• TASK: What you produce should be the lines from the line containing "1183x948 pixels. How" through the last line below, both ends included, reproduced exactly and without pictures.

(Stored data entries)
**********

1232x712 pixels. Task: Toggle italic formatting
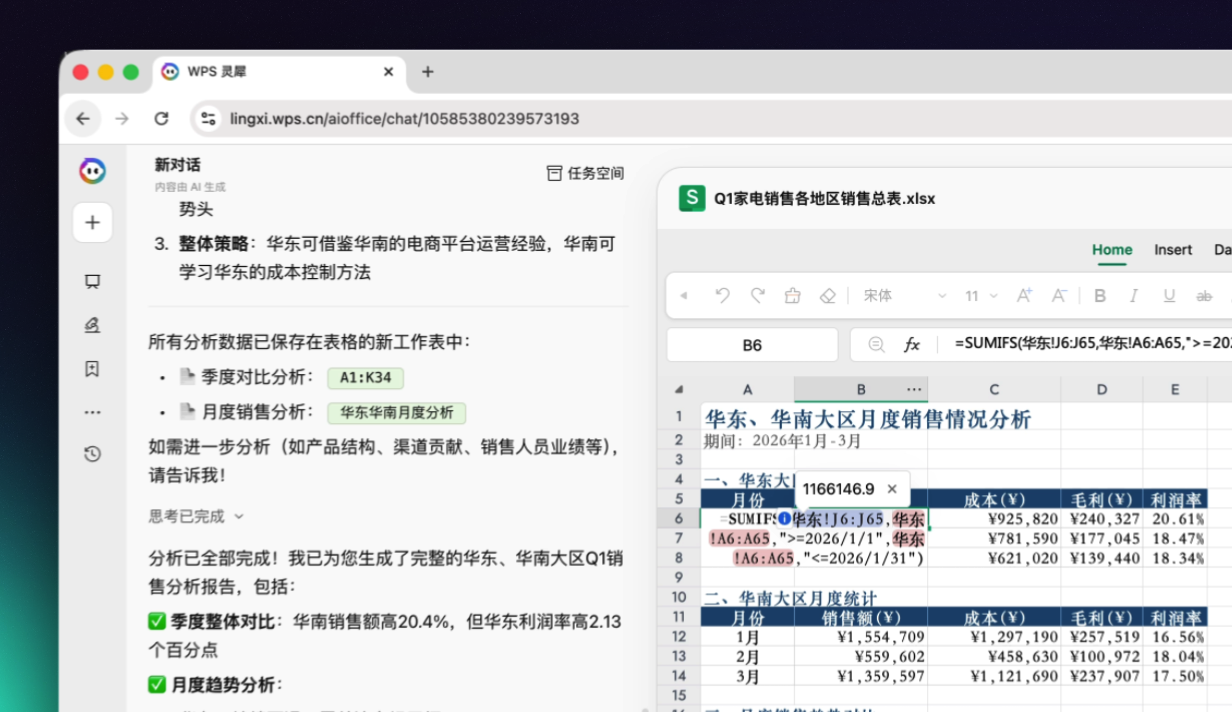(1134, 296)
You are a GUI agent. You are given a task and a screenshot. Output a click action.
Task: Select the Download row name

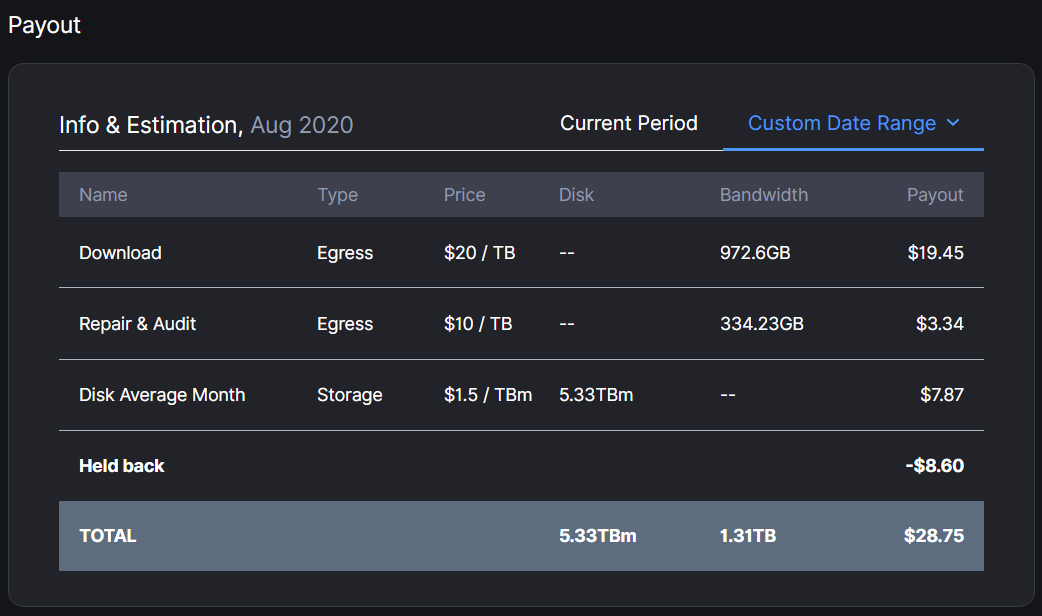(x=120, y=253)
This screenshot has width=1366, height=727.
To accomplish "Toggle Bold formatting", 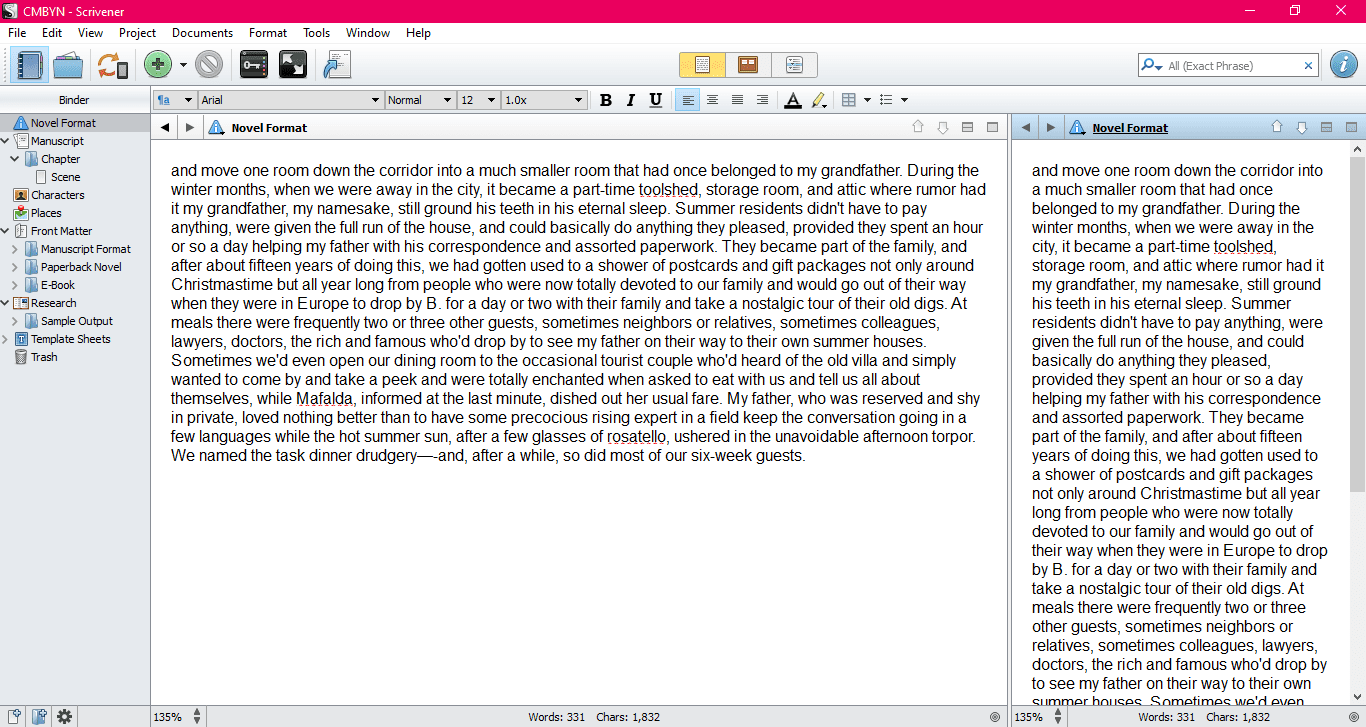I will pos(605,100).
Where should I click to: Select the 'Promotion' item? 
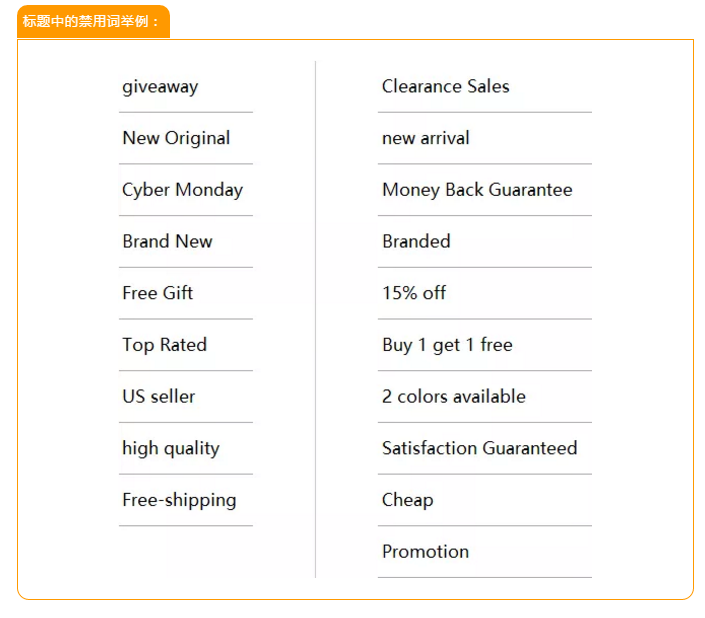(x=425, y=551)
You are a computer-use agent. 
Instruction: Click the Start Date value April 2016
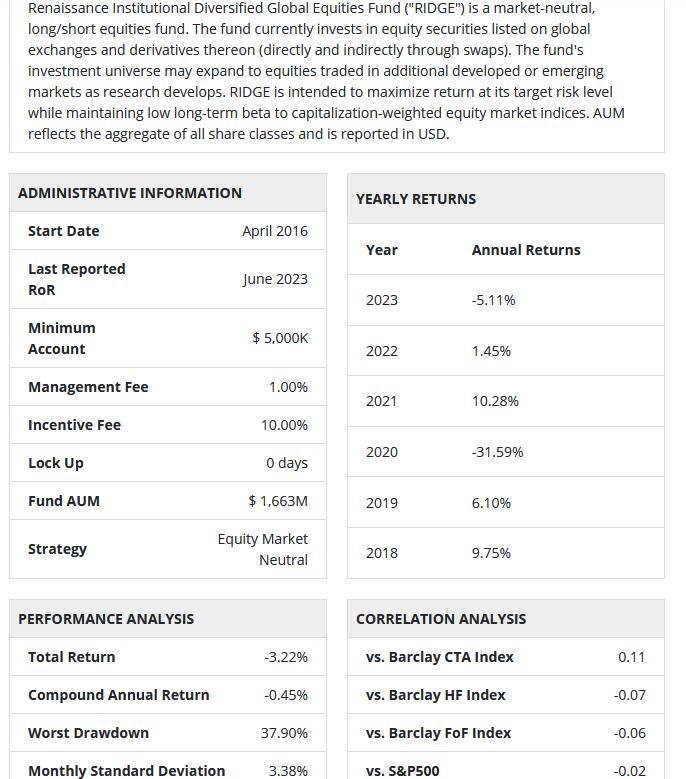point(275,231)
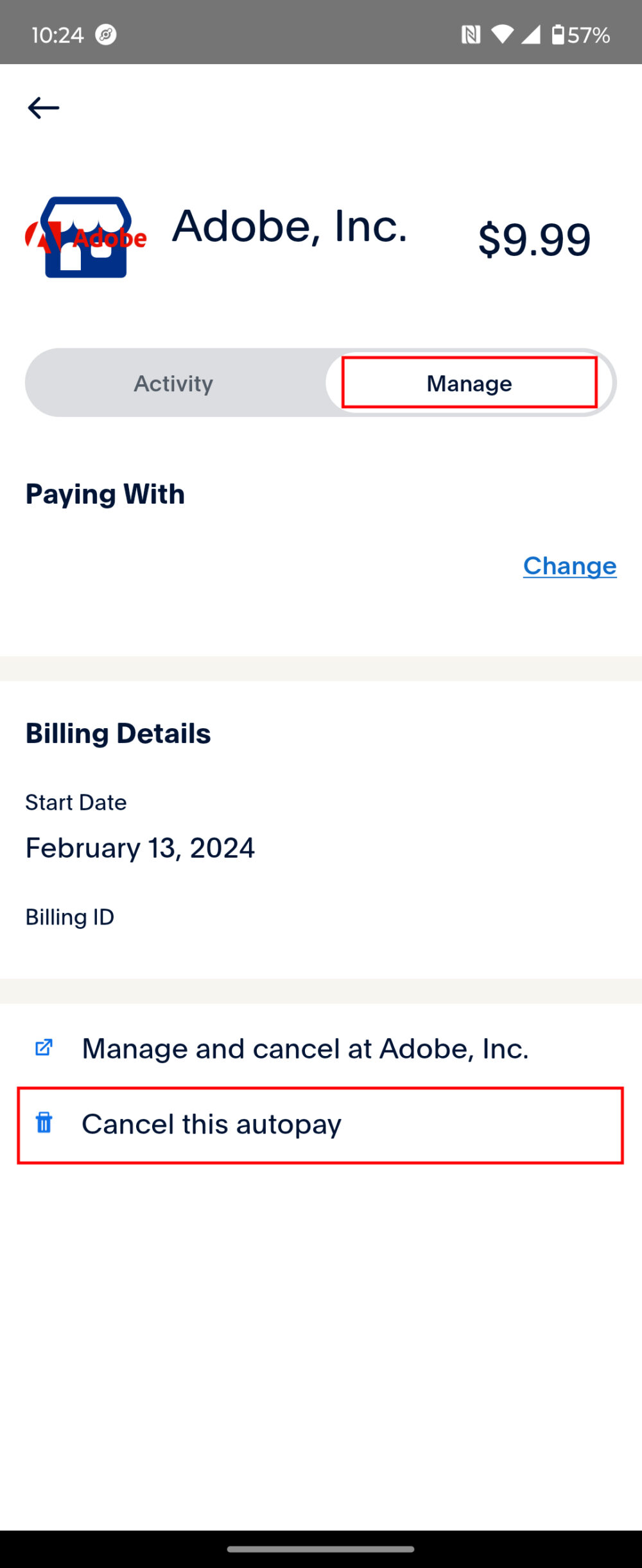Tap the Billing ID label
The height and width of the screenshot is (1568, 642).
(x=70, y=917)
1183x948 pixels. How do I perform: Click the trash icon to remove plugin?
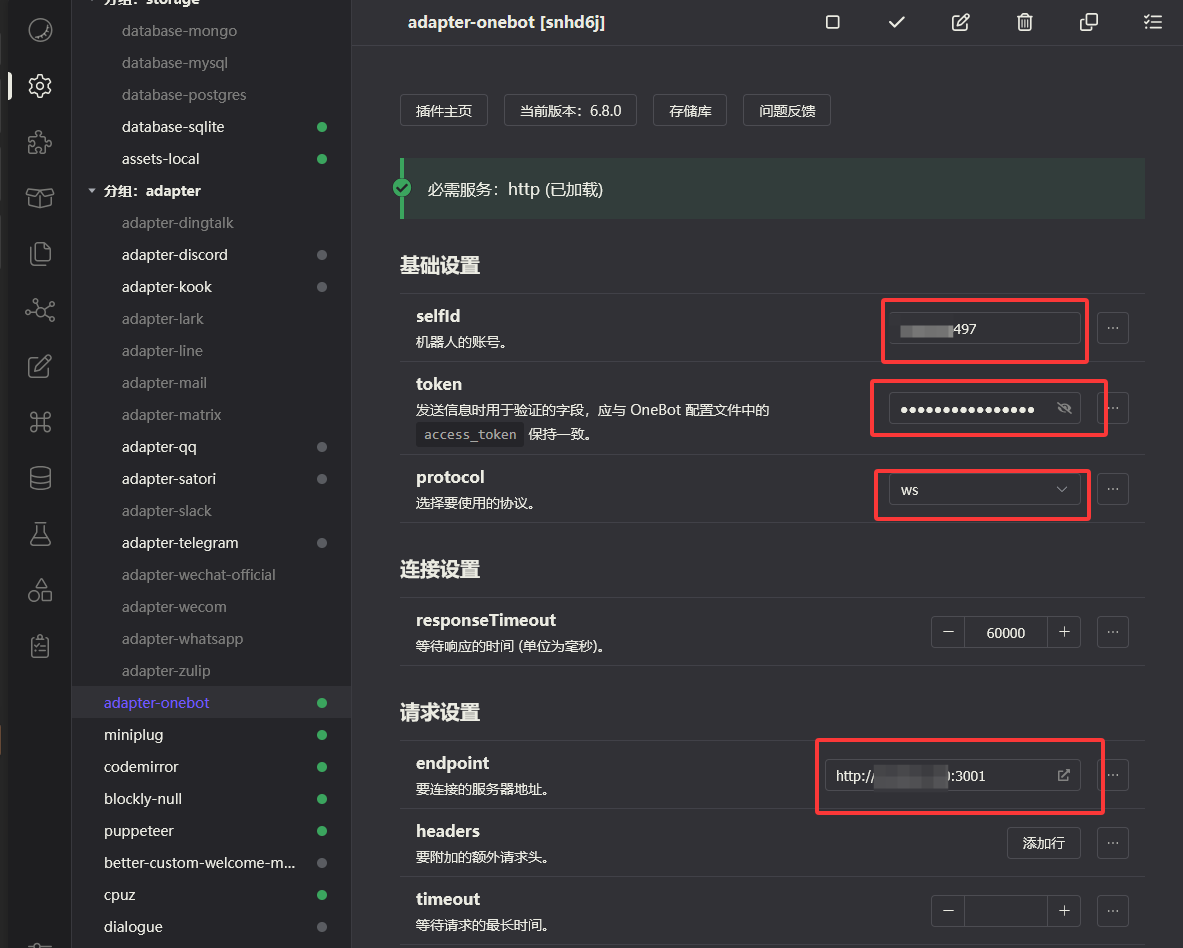(1024, 22)
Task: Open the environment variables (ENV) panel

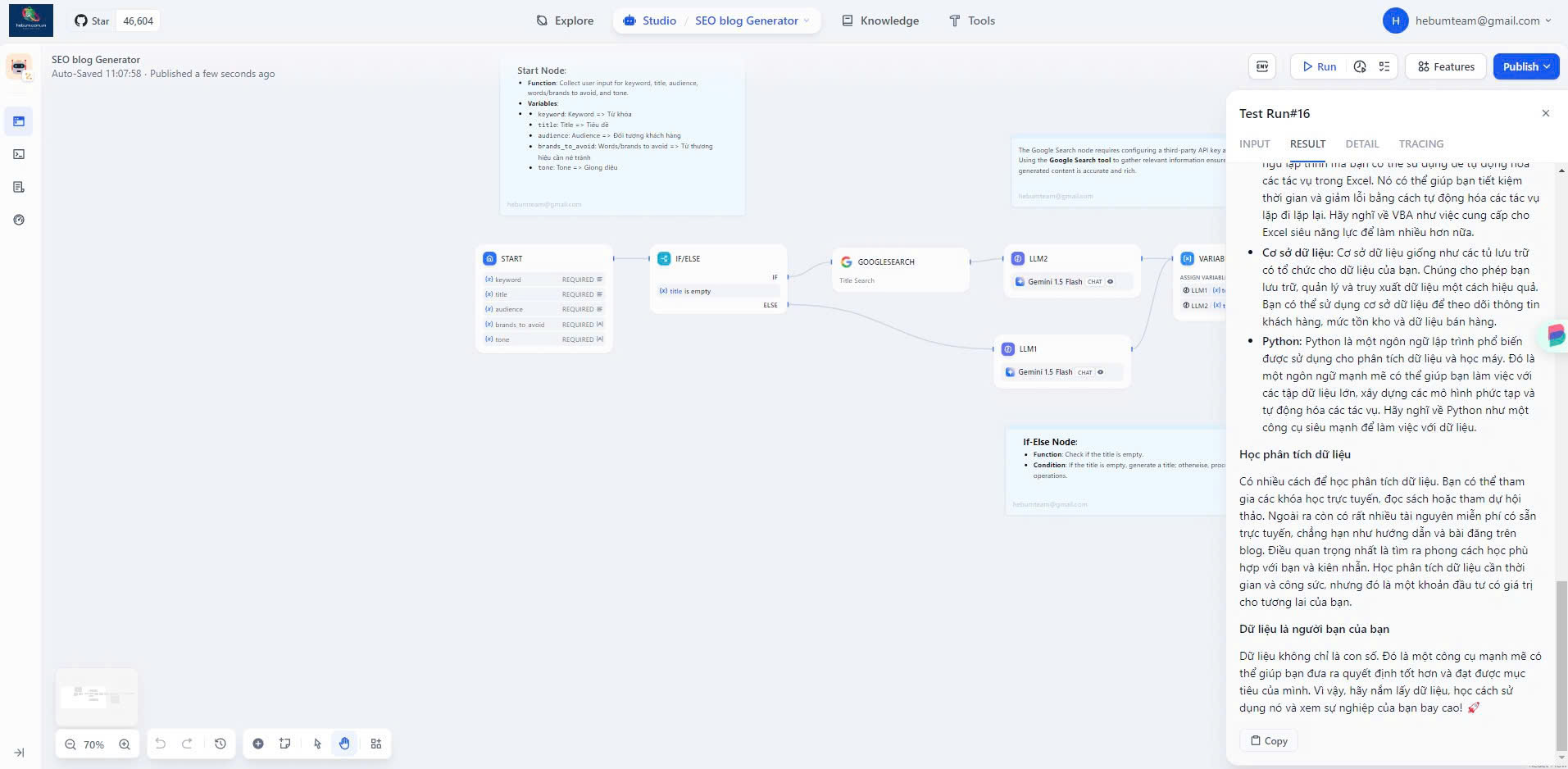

**********

• SOLUTION:
1183x948 pixels. How do I perform: Click the trash icon to remove plugin?
(1024, 22)
Task: Open the environment variables (ENV) panel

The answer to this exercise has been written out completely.